I must strike a balance between input and output.
This is difficult. That is an understatement.
Writing involves discipline, but first one must determine how much energy to invest in keeping the suck of life open, to receive the great loves of our lives, and to seek advice from the known and respected writers past and present. Only after that (though this be ongoing and never, never quite leaning towards completion) can it be prime season for converting these experiences of the sensory and the cerebral into an original form of any merit. I guess most writers just publish their practice until they find that seed.
I mean, at times I think I'm onto something.
Then I'll return, tell myself to go read a book or take a hike or something. It's not enough yet.

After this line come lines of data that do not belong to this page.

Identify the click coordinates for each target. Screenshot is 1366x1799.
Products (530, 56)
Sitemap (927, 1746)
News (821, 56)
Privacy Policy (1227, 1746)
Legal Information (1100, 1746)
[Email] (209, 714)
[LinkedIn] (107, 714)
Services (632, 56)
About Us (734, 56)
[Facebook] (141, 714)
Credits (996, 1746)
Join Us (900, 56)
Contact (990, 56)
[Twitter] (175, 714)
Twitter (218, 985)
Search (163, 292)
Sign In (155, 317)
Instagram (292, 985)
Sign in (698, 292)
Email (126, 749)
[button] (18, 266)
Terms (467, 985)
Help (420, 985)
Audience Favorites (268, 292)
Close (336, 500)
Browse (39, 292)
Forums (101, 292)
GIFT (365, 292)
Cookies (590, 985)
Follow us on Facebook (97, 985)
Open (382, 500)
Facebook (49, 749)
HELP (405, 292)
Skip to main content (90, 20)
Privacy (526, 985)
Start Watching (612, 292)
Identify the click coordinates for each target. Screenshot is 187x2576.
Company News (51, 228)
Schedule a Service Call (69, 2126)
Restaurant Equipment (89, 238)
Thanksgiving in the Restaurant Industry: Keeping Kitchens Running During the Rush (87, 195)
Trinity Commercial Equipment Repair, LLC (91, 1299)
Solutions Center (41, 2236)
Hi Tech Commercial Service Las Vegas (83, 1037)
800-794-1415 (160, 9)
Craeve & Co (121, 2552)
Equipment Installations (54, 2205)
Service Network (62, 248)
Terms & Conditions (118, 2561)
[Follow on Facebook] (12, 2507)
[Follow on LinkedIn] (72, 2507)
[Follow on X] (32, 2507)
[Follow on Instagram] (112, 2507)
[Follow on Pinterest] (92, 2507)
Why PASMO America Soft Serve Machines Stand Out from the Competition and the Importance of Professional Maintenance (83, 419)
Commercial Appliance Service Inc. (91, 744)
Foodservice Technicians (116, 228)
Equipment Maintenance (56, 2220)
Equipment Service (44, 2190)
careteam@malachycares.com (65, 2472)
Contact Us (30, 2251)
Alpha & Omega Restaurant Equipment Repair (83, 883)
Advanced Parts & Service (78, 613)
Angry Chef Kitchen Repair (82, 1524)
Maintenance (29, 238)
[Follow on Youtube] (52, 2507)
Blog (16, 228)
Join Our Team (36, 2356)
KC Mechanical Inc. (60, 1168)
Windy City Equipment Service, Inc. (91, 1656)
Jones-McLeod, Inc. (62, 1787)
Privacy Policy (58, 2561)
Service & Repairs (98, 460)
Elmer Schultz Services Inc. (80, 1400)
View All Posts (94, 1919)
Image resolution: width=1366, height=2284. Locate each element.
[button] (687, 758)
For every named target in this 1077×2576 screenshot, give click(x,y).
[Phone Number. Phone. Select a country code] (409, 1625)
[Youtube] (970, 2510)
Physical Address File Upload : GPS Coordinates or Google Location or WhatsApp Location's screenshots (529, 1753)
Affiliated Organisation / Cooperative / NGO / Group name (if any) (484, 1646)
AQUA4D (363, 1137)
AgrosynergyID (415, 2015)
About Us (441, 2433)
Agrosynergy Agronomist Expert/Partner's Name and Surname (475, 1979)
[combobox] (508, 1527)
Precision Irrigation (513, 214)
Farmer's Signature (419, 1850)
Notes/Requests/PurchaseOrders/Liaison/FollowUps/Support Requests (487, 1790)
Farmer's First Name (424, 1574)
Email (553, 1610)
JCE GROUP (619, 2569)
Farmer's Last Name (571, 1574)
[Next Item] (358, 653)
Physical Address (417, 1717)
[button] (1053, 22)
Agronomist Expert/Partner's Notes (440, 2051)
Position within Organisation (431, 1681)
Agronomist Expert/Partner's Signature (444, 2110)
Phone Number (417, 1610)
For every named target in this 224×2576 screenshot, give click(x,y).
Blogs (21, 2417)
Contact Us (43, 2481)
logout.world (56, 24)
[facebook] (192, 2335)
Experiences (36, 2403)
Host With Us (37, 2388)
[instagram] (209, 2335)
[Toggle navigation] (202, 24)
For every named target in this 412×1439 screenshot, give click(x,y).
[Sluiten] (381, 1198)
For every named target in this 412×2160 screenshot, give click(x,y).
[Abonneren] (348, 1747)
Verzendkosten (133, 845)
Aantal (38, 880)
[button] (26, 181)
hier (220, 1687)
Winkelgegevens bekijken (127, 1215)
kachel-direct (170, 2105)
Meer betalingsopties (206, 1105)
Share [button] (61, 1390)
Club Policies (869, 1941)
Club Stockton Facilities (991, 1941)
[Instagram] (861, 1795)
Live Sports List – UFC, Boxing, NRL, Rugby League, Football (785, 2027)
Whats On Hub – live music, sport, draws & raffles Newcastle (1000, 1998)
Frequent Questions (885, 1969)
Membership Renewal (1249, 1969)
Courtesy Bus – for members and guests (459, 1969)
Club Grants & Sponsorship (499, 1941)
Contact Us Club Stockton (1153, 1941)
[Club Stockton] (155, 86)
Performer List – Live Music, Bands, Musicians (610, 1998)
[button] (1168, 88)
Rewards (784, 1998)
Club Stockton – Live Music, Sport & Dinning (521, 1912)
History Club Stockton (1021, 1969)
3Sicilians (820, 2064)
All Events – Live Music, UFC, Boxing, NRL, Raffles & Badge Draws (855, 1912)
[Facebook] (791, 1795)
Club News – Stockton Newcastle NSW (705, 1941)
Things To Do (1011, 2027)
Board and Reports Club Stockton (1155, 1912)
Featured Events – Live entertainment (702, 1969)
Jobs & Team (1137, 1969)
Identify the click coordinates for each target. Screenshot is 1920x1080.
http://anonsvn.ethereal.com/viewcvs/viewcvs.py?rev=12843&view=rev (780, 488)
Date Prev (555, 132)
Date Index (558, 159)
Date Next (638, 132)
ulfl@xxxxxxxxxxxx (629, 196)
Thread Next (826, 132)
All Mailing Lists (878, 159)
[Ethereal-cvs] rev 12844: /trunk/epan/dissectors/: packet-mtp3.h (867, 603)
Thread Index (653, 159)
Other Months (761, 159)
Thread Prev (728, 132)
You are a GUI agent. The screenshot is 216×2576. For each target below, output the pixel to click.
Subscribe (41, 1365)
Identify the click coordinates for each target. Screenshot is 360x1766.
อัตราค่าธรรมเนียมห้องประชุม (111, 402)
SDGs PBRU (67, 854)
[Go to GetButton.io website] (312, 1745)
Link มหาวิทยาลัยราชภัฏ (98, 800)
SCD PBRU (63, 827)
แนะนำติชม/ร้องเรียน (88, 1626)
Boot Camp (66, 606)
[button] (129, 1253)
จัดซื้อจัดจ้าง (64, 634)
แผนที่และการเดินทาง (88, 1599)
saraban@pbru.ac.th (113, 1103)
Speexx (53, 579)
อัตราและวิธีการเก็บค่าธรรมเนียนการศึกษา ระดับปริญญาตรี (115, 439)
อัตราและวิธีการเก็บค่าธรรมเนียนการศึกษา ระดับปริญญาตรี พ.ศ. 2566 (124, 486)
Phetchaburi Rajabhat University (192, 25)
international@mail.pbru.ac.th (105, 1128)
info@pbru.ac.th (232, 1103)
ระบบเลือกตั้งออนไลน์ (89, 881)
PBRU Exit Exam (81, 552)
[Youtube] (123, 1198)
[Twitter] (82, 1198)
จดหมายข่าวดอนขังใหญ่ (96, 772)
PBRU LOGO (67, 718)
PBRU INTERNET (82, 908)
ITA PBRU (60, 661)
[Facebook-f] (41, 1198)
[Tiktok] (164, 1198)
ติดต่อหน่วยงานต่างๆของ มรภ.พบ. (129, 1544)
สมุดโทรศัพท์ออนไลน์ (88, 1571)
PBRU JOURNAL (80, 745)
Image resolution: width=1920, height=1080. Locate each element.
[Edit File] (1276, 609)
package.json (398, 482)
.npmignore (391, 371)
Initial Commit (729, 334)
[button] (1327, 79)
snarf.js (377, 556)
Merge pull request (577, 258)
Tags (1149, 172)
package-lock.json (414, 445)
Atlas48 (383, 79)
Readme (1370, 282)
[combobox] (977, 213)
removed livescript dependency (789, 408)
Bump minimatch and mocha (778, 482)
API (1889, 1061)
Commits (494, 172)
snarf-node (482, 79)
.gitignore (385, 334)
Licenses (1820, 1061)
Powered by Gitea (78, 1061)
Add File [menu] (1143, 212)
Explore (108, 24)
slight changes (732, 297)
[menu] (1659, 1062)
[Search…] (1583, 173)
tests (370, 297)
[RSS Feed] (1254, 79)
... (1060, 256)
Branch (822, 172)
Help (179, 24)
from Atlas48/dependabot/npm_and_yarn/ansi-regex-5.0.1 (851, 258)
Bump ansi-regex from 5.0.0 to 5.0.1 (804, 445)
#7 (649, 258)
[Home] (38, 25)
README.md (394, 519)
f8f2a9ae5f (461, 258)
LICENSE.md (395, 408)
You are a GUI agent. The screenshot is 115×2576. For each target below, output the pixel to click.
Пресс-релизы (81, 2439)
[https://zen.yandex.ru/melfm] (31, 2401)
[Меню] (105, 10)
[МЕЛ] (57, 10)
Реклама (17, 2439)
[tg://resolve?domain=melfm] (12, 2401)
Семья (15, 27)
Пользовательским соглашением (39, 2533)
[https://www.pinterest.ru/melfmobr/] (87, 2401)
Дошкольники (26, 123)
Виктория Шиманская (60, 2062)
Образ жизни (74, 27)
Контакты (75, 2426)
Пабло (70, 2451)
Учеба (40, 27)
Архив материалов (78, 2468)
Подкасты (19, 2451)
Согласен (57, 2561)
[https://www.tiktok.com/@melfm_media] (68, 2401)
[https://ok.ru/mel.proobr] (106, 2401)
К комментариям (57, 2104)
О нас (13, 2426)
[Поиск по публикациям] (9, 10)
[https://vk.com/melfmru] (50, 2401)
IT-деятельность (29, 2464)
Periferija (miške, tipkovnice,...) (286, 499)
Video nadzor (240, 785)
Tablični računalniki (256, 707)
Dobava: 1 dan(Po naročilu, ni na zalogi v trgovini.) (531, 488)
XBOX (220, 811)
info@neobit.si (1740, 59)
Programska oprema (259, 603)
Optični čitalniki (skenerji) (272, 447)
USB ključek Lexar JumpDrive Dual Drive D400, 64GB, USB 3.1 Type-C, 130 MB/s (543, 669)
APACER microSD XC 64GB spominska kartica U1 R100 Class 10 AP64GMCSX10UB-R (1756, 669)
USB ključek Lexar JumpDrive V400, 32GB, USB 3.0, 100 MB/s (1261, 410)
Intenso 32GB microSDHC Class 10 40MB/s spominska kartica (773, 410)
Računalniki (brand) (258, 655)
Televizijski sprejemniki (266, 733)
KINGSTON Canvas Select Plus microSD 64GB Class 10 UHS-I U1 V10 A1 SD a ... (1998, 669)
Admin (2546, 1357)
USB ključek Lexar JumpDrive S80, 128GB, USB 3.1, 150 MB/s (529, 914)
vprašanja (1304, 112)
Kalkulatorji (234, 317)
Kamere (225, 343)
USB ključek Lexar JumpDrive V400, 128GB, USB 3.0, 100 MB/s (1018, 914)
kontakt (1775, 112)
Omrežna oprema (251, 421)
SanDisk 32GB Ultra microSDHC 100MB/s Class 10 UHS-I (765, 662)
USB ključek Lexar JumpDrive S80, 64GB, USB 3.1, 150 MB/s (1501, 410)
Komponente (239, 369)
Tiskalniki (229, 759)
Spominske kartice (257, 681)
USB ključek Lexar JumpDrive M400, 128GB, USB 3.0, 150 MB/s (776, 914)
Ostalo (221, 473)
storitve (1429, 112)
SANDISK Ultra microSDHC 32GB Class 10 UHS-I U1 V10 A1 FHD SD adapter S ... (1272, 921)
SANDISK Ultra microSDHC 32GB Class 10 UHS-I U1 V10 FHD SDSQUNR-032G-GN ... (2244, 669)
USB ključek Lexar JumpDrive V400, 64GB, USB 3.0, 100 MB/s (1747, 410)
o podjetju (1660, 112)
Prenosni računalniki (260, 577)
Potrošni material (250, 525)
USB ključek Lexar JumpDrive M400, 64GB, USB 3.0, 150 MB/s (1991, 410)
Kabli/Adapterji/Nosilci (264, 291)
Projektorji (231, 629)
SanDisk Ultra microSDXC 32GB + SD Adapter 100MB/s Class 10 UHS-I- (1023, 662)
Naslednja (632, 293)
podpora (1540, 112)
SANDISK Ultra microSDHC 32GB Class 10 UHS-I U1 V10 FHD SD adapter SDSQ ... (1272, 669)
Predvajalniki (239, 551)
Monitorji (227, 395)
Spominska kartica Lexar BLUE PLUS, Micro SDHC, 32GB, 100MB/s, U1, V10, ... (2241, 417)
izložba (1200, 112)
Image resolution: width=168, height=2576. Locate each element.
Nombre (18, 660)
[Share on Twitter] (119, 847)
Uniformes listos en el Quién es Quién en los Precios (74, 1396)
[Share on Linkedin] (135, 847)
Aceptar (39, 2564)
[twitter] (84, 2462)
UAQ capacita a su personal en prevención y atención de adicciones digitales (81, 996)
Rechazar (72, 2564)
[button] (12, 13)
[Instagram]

Need more greats in my head, you know.
Oh, and there's an article by Malcolm Gladwell in this week's New Yorker ["Late Bloomers"] that is fairly reassuring. He claims that many excellent writers (and other artists) were late bloomers, so there's no need for my anxiety over not having a novel published at age 20. Gladwell wants to disprove this popular conception of genius linked with precocity. A nice quote from that: "On the road to great achievement, the late bloomer will resemble a failure." Maybe a lot of the reason why I so fear aging is that I'm afraid of not having enough time to share all these words I'm convinced are inside, or at least word-seeds that need a damp little bit of soil.
On another note, are there people afraid to take in the "wrong" stuff? Like somehow baser material will undermine the purity and champion of that stuff they've accumulated thus far? I don't get why a classmate would refuse to read a novel simply on principle, assuming it's not a matter of time or effort. Can't there be advantage to having that knowledge - if not from the material in the text itself, then at least from one's own take on it? How can you dislike a book before you've given it half a chance?